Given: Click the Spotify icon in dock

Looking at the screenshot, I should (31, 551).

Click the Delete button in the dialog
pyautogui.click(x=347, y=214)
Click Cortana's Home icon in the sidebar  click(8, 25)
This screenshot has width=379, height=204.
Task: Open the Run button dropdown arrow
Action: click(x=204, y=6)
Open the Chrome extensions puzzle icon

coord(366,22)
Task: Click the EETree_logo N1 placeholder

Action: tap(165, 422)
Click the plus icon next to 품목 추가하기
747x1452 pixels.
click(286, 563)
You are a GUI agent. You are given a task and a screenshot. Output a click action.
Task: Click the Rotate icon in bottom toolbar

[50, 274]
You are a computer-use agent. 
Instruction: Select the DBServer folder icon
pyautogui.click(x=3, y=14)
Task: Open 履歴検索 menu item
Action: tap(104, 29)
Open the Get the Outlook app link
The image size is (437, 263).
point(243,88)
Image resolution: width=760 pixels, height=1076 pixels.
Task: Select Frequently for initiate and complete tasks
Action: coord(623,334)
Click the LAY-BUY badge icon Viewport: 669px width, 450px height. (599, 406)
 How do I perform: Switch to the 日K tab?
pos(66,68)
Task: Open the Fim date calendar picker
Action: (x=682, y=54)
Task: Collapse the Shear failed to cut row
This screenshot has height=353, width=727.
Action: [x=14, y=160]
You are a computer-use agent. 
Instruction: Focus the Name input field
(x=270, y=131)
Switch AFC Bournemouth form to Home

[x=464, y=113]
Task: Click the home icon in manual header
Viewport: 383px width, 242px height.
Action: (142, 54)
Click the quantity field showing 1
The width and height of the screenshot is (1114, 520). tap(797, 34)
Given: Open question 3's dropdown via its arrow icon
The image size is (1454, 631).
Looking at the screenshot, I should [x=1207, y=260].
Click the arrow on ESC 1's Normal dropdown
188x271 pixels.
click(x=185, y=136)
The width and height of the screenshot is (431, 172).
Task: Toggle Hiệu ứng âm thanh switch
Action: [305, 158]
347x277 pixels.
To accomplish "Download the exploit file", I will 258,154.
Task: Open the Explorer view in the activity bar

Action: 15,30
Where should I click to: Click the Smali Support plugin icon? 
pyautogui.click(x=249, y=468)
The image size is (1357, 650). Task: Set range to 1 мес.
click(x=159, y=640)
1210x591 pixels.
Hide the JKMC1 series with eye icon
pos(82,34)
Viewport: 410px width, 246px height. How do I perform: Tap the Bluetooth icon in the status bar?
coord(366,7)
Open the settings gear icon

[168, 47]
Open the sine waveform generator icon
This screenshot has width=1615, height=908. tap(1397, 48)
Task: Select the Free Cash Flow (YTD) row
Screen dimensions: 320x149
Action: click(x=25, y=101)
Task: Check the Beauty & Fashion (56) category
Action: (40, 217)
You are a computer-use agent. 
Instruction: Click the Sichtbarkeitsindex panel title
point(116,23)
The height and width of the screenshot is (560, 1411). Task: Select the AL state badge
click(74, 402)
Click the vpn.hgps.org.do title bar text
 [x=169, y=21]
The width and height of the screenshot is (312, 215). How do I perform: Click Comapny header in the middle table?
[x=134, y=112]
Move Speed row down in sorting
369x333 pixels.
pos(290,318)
++++++++++
**Task item:** In the listing above, start at the line with "You are a GUI", go on through the line with "Given: Open question", and copy each of those lines exactly; leave out all the rest.

**Response area:**
You are a GUI agent. You are given a task and a screenshot. Output a click action.
Task: Click the Rotate icon in bottom toolbar

[50, 274]
You are a computer-use agent. 
Instruction: Select the DBServer folder icon
pyautogui.click(x=3, y=14)
Task: Open 履歴検索 menu item
Action: tap(104, 29)
Open the Get the Outlook app link
The image size is (437, 263).
point(243,88)
Image resolution: width=760 pixels, height=1076 pixels.
Task: Select Frequently for initiate and complete tasks
Action: coord(623,334)
Click the LAY-BUY badge icon Viewport: 669px width, 450px height. (599, 406)
 How do I perform: Switch to the 日K tab?
pos(66,68)
Task: Open the Fim date calendar picker
Action: (x=682, y=54)
Task: Collapse the Shear failed to cut row
This screenshot has height=353, width=727.
Action: [x=14, y=160]
You are a computer-use agent. 
Instruction: Focus the Name input field
(x=270, y=131)
Switch AFC Bournemouth form to Home

[x=464, y=113]
Task: Click the home icon in manual header
Viewport: 383px width, 242px height.
Action: (142, 54)
Click the quantity field showing 1
The width and height of the screenshot is (1114, 520). tap(797, 34)
Given: Open question 3's dropdown via its arrow icon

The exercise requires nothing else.